Trust management is one of the ways to generate passive income from foreign currency exchange on Forex. At first glance, it only has undeniable advantages and virtually devoid of drawbacks. Investor should only choose wisely a managing trader, whose professional trading skills grant a profit of 200 to 300 % per year.
However, in reality, the situation is somewhat different. Selecting the alternative option for capital increase through the trust management investor should understand what risk he puts it. Facts of abuses by brokerage companies in this area are frequent enough; it is difficult for the investor to prove his innocence in the case of a conflict situation. Biggest investors, who invest in trust over 100 000 USD, are at the biggest risk.
There are two ways to generate income from the trust management. In the first case, you can choose managing trader through applying for working with him in the brokerage company that provides such services, without interfering with the relationship of the parties. A major risk factor in such a scenario – the probability of losing the deposit by trader. Trust management can be done by employees of the client brokerage company itself. This option is fraught with a lot of troubles, i.e:
1. Understating the profitability level. Most often, all the risks on Forex are borne by the investor and the real profitability hiding. Many dishonest brokers indicate only half of the actually received profit.

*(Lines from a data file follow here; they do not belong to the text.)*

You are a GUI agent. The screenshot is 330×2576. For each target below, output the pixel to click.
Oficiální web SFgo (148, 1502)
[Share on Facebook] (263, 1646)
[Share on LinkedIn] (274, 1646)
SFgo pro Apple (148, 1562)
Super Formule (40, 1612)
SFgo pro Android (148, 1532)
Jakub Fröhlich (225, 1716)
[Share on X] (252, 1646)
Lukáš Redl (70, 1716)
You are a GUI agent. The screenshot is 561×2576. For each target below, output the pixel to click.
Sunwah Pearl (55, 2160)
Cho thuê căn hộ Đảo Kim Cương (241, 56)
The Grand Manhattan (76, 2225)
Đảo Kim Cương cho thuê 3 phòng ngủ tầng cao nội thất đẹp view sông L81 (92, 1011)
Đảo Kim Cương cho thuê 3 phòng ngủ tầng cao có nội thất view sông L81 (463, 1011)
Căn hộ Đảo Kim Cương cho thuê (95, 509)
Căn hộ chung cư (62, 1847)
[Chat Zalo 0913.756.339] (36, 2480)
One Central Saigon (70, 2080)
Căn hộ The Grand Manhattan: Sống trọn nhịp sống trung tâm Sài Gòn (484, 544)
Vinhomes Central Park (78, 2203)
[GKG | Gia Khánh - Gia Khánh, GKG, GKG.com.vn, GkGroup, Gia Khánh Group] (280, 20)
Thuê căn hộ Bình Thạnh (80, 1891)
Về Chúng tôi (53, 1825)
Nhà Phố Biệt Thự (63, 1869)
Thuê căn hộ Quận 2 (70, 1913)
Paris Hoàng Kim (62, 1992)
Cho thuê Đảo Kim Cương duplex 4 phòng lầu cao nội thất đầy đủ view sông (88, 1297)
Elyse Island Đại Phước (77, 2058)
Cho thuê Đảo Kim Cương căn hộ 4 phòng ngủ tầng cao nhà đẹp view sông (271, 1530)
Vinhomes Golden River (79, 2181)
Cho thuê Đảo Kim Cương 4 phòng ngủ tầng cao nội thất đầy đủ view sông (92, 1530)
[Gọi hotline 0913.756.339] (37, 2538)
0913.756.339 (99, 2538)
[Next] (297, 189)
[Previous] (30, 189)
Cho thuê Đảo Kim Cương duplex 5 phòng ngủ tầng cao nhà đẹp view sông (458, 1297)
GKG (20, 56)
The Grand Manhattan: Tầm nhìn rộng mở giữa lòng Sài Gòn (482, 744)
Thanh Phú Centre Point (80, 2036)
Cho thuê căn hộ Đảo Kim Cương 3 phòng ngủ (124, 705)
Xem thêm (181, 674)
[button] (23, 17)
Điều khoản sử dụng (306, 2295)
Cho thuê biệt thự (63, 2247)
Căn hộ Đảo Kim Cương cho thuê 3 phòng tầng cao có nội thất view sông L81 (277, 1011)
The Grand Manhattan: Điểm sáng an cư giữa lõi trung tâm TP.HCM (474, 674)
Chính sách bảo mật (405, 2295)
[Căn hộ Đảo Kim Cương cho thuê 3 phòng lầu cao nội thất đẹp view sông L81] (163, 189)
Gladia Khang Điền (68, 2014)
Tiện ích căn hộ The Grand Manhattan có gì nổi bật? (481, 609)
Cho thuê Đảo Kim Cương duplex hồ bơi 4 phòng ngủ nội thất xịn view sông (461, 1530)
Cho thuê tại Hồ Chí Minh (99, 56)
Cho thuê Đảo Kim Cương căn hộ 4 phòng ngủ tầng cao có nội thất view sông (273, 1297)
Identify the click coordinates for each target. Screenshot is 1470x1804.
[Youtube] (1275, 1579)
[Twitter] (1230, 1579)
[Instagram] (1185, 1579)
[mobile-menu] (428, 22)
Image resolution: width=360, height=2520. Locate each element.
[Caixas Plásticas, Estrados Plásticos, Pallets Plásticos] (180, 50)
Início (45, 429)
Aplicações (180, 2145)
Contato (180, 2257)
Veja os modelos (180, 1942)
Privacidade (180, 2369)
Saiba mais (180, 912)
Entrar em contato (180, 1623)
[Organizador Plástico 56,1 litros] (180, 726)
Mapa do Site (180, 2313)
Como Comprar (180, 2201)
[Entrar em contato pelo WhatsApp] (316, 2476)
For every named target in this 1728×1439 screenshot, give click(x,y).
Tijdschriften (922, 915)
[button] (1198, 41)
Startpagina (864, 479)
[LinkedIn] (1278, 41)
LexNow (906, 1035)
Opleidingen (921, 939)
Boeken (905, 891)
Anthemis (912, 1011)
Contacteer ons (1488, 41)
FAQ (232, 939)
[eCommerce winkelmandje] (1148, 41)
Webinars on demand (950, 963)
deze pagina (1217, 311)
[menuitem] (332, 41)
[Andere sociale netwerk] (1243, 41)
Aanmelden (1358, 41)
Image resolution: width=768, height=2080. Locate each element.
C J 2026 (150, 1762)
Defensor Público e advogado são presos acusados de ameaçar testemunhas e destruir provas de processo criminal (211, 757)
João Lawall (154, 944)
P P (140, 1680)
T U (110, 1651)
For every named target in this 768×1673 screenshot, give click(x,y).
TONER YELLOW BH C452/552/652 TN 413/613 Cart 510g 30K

2. Using the customer’s money for their own purposes. Some unscrupulous brokers engaged in the issuance of short-term loans at the expense of investors. This may explain the occurrence of long delays in payments. Dealing centers becoming rich at the expense of their customers, because the amount of large investments is millions of USD.
3. Money takeoff. Not all brokers allow investors to fully withdraw their deposits. Customer support of unscrupulous firms can tell you that the application for withdrawal hasn’t been received, and the money in the account were lost by a trader as a result of losing trades. If an investor wants to make a safe withdrawal of their investments, it is necessary to terminate the contract in the broker’s office and fix the remaining amount in the account. In this case, it will not be able to deceive an investor.
4. Stock-market game at the expense of the client. In this case, the investment used to purchase impaired assets for resale after the price increase. If their value does not increase, then the investor’s capital may be reduced.
Thus, trust management – is a quite risky way to invest. To get more control over their investments, it makes sense to choose the PAMM accounts.